Hace pocos días, un programa de televisión que abunda en material de archivo mandó al aire un fragmento de entrevista a Ernesto Sábato. El autor de El túnel hablaba sobre la pasión, que, según él, lleva en forma indefectible a la violencia. Dijo que, como buen apasionado, al jugar al fútbol era bastante mala leche. Y además se mostró muy comprensivo con las palizas conyugales. “Quién no tuvo alguna vez ganas de tirar a su mujer por la ventana”, se preguntó de modo retórico. “Yo por eso vivo en planta baja”, agregó.

Quizá tenía en mente al filósofo francés Louis Althusser, un marxista brillante que, doblegado por la demencia, terminó acogotando a su esposa. Como fuente de legitimidad, no está mal. Cabe pensar en los daños colaterales de un cerebro exhausto debido a la tarea intelectual de años y no en un asesino. O, como le gustaba a Sábato, se podría imaginar la oscuridad recóndita del alma y los desbordes a los que empuja, precisamente, la pasión. Romántico tardío, descifrador vocacional de las tinieblas (allí donde mandan los ciegos), el físico y escritor agitaba aquello del sturm und drang alemán, algo así como la tormenta y el impulso, es decir el frenesí incontenible de la naturaleza humana.

Me pregunto si es el espíritu romántico, con el que Sábato se había intoxicado, la causa de que un valor como la pasión se haya convertido en una mala coartada para dignificar la estupidez, la crueldad y la violencia. Quien le pega a su mujer (ni hablar del que la mata) es un vulgar abusador con proyección de homicida. Una mierda, bah. En esa errática línea de pensamiento, es lícito justificar la conducta de un violador consuetudinario, toda vez que la pasión sexual (¿qué hay más apasionado que el sexo?) rige la serie de los excesos.

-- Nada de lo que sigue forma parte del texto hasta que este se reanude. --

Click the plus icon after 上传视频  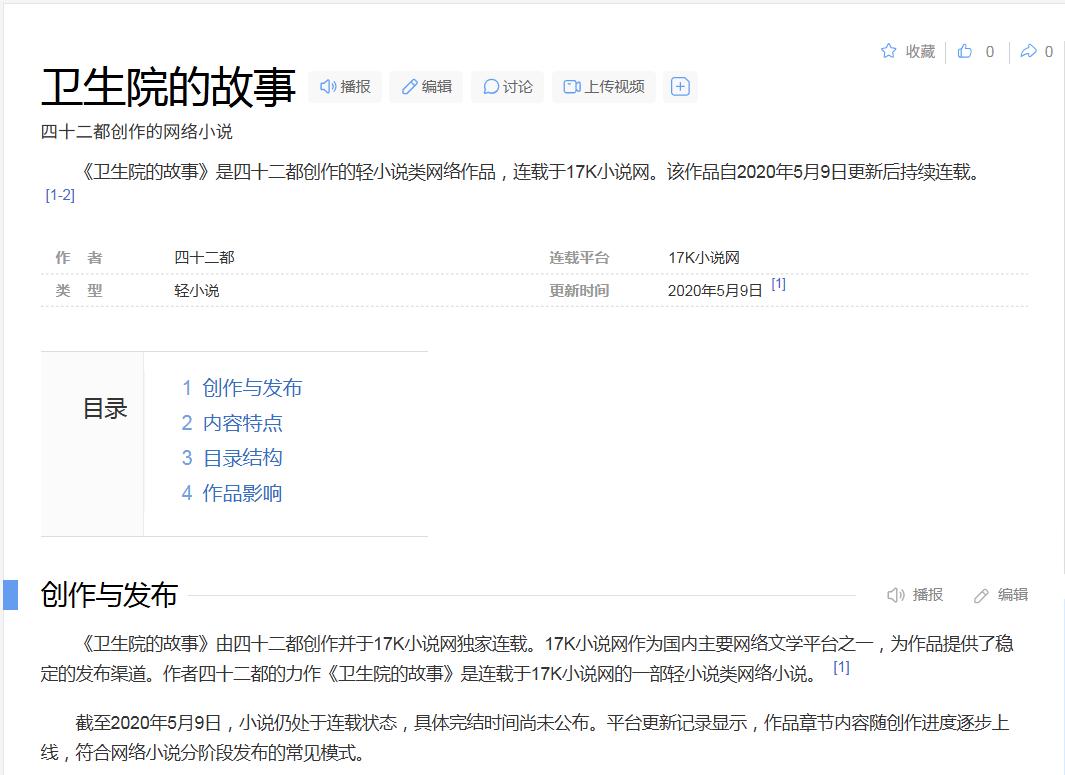pyautogui.click(x=680, y=87)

Si existe un ámbito donde la palabrita perdió por completo su significado es en el fútbol. No existe un solo gesto noble amparado por tan rimbombante sustantivo. En cambio la provocación, el insulto y las formas más variadas de la brutalidad se explican y a veces se exaltan por sus orígenes pasionales. La muerte es excepcional (acaban de caer dos hinchas de Central luego del clásico rosarino), pero la violencia es hábito, un permiso que otorga la cancha en virtud de la supuesta pasión que allí se despliega. No es cuestión de barras tan sólo. Los presentables señores que pagan su abono a platea pueden putear con la sistematicidad de un torturador al árbitro o a los rivales, pueden aplaudir y entonar cantitos racistas, pueden fajar a un despistado visitante infiltrado en una butaca. Pueden hacer todo eso que en el trabajo o en la casa los avergonzaría porque el fútbol, queridos lectores, es pura pasión.

Y la pasión, según el estatuto del buen futbolero, jamás va acompañada por la racionalidad o la solidaridad. La pasión es mero estrépito y sinsentido, la vereda opuesta a la inteligencia y la sensibilidad. Parece que la pasión sí se mancha en caso de tener una orientación amistosa o constructiva. Los apasionados son más bien desgraciados en busca de catarsis, necesitados de vomitar la bilis. Y yo que pensaba que apasionados eran, digamos, Lisandro de la Torre o Discépolo. O los que abandonan la comodidad para desarrollar una vocación sin rédito. O los que dan la vuelta al planeta detrás de un gran amor. Y no me permitan tornarme trágico y mentar la Pasión de las pasiones: el camino a la cruz del único hijo de Dios.

El significante caprichoso (pasión suena, más que nada, a promoción de cerveza nacional) me hace acordar a lo que pasó con la palabra artista. En aras de enaltecer posiciones sociales mediocres o de otorgarle un aura creativa a profesiones bastante sosas, empezaron a proliferar los artistas. Y nuevas artes. Los peluqueros, los cocineros, los panelistas de televisión… Todos son artistas. Lo cual no dice nada de la importancia ni del valor de sus respetivas faenas. El título no da mérito, describe un radio de acción.

Algunos se dicen artistas para sentirse distintos, más inspirados, menos abrumados por los problemas mundanos, superiores. Pero terminan diluidos en una masa indiferenciada que, por lo tanto, pierde singularidad y prestigio. En consideración de que, por ejemplo, Mozart y Beto Casella comparten ocupación, para evitar la vaguedad he tomado el recaudo de referirme siempre a los oficios de las personas y no a sus pretensiones ni a las convenciones más recientes de la comunicación.

Del mismo modo, a la circulación machacona del término pasión en el fútbol opondría el rigor léxico. Las cosas por su nombre. De lo contrario, por lo menos en los medios audiovisuales, apelaría a un benéfico piiiiiii, como cuando se quiere tapar una palabra grosera. No sé si viviremos mejor, pero seguro que menos confundidos.